━━━ DATA

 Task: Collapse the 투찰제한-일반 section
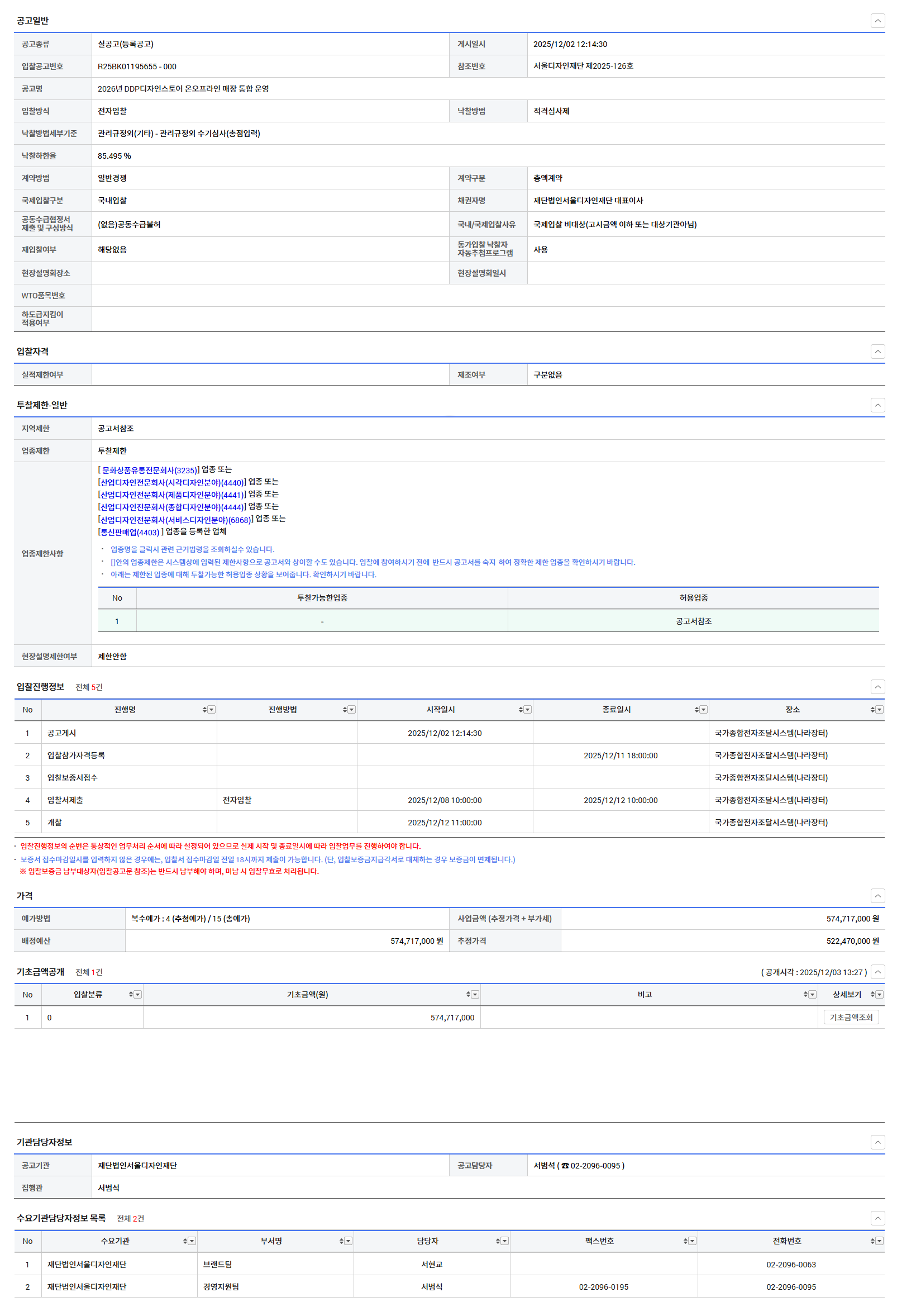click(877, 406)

━━━━━━
━━━ DATA

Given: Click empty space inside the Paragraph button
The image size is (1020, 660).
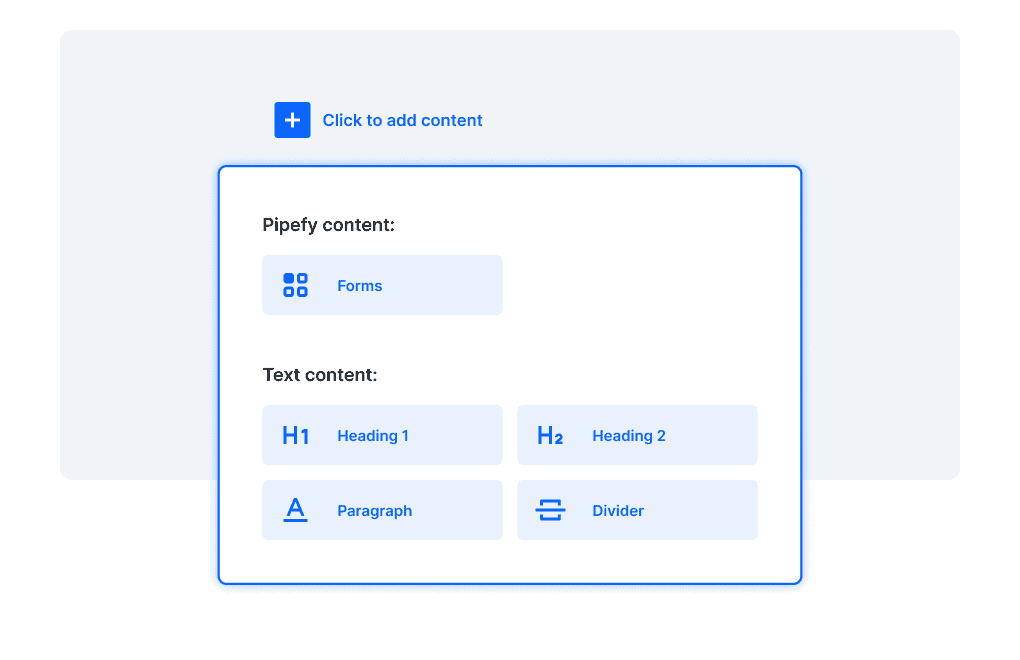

━━━━━━
━━━ DATA

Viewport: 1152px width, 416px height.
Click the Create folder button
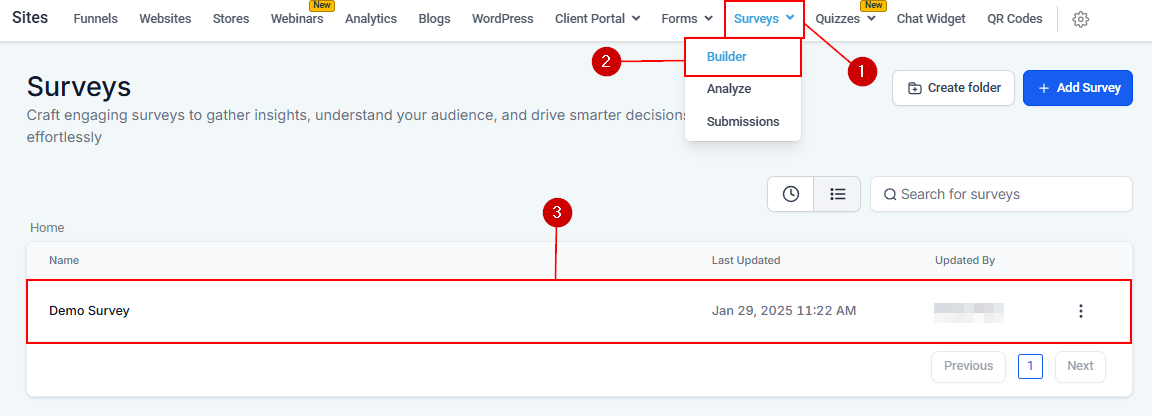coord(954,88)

━━━━━━

> **WHAT IS EXPECTED**: Take from the material above the lines running from the one with "Given: Click empty" through the one with "The image size is (1020, 660).", and repeat them exactly, with nothing else.

> **OUTPUT BELOW**:
Given: Click empty space inside the Paragraph button
The image size is (1020, 660).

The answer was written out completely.